Report every line in the entries below that contains the word "Henry", matching case exactly.

Begin

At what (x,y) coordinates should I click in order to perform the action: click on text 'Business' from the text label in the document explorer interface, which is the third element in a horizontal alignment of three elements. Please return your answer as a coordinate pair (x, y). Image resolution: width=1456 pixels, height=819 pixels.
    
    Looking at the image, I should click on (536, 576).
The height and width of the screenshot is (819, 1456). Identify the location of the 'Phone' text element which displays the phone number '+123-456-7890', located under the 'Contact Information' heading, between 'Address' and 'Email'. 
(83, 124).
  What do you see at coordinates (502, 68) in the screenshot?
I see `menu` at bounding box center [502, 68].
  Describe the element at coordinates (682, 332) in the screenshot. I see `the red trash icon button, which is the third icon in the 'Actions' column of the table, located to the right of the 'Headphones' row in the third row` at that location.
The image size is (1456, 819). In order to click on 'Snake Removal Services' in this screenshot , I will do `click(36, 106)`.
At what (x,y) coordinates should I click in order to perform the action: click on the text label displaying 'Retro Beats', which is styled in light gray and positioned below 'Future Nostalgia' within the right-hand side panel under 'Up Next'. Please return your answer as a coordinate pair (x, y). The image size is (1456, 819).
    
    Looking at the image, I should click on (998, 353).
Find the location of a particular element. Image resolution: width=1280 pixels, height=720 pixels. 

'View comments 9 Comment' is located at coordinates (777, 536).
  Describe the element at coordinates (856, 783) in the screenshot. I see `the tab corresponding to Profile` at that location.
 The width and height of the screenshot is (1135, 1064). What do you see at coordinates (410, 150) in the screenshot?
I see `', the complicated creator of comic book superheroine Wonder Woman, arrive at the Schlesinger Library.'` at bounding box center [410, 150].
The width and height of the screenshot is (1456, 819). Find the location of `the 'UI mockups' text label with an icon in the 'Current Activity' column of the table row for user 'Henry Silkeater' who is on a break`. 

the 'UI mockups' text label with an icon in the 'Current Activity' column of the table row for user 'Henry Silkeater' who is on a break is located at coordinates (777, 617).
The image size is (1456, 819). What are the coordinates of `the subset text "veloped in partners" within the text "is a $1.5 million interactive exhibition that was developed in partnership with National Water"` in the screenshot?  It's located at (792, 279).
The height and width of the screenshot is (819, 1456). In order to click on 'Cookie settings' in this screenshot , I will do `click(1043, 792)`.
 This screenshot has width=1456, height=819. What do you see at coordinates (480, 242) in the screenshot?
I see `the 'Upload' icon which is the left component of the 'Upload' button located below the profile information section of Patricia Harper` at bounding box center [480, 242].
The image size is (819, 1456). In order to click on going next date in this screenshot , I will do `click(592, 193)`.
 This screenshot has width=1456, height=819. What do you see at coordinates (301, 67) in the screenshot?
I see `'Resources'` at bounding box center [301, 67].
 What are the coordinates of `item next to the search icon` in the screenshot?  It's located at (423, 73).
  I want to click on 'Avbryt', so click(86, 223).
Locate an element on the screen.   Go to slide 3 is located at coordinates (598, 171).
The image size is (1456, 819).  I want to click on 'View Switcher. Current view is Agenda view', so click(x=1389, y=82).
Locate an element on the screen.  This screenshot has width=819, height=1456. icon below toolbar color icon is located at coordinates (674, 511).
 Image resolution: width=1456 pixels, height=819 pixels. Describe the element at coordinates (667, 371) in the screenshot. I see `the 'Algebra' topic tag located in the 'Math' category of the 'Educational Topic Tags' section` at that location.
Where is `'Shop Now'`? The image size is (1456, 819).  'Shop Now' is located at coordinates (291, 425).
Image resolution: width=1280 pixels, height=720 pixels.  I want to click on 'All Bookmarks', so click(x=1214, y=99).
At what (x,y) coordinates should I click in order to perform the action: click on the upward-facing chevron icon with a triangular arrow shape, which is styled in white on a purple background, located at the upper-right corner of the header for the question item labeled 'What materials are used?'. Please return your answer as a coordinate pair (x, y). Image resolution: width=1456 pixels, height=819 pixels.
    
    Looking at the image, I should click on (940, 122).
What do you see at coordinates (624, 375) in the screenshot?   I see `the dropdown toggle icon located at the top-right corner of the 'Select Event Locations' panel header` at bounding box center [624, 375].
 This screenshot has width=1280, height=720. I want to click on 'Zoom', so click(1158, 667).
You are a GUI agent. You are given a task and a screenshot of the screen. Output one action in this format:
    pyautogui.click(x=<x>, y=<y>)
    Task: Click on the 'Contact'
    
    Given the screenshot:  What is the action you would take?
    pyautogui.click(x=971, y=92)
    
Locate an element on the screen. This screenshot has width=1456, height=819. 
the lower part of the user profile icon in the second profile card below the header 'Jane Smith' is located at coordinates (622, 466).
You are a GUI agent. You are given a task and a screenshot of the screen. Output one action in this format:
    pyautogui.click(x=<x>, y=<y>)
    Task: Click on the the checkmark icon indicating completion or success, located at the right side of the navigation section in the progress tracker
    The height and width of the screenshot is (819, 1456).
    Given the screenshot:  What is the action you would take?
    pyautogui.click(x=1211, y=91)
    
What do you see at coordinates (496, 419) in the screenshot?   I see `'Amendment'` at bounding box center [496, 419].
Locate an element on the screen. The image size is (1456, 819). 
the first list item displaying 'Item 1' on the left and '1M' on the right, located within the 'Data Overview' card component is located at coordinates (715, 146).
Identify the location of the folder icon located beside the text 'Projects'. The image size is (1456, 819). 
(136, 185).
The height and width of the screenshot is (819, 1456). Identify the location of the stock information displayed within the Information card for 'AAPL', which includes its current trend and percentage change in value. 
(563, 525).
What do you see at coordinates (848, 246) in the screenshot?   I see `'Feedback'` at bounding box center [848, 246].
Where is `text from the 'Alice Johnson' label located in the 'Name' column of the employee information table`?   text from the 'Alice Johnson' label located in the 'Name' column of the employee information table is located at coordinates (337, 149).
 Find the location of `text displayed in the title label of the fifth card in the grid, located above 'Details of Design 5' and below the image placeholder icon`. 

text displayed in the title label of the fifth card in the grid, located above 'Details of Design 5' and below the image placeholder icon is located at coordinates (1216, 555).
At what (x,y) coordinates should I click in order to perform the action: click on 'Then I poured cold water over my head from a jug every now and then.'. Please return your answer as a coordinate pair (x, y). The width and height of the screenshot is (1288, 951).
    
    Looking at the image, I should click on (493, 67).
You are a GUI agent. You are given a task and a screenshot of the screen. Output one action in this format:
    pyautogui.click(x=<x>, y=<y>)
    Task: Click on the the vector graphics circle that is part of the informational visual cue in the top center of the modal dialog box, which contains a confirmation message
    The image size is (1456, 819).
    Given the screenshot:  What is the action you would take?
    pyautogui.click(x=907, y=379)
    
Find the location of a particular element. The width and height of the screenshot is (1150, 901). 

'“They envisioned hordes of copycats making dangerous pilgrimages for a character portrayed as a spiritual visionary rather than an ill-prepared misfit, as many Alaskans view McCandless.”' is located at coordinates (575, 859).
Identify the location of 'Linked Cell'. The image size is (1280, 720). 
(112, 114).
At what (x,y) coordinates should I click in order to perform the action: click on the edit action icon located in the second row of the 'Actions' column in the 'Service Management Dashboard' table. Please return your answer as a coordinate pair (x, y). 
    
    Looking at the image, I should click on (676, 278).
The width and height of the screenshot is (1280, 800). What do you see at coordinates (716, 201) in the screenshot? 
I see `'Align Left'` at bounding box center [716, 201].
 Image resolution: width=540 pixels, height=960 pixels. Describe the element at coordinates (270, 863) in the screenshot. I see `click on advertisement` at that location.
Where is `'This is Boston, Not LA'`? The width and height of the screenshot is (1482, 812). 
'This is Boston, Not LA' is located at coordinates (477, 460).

End

_Full response_.
The width and height of the screenshot is (1456, 819). Find the location of `the 'UI mockups' text label with an icon in the 'Current Activity' column of the table row for user 'Henry Silkeater' who is on a break`. 
the 'UI mockups' text label with an icon in the 'Current Activity' column of the table row for user 'Henry Silkeater' who is on a break is located at coordinates (777, 617).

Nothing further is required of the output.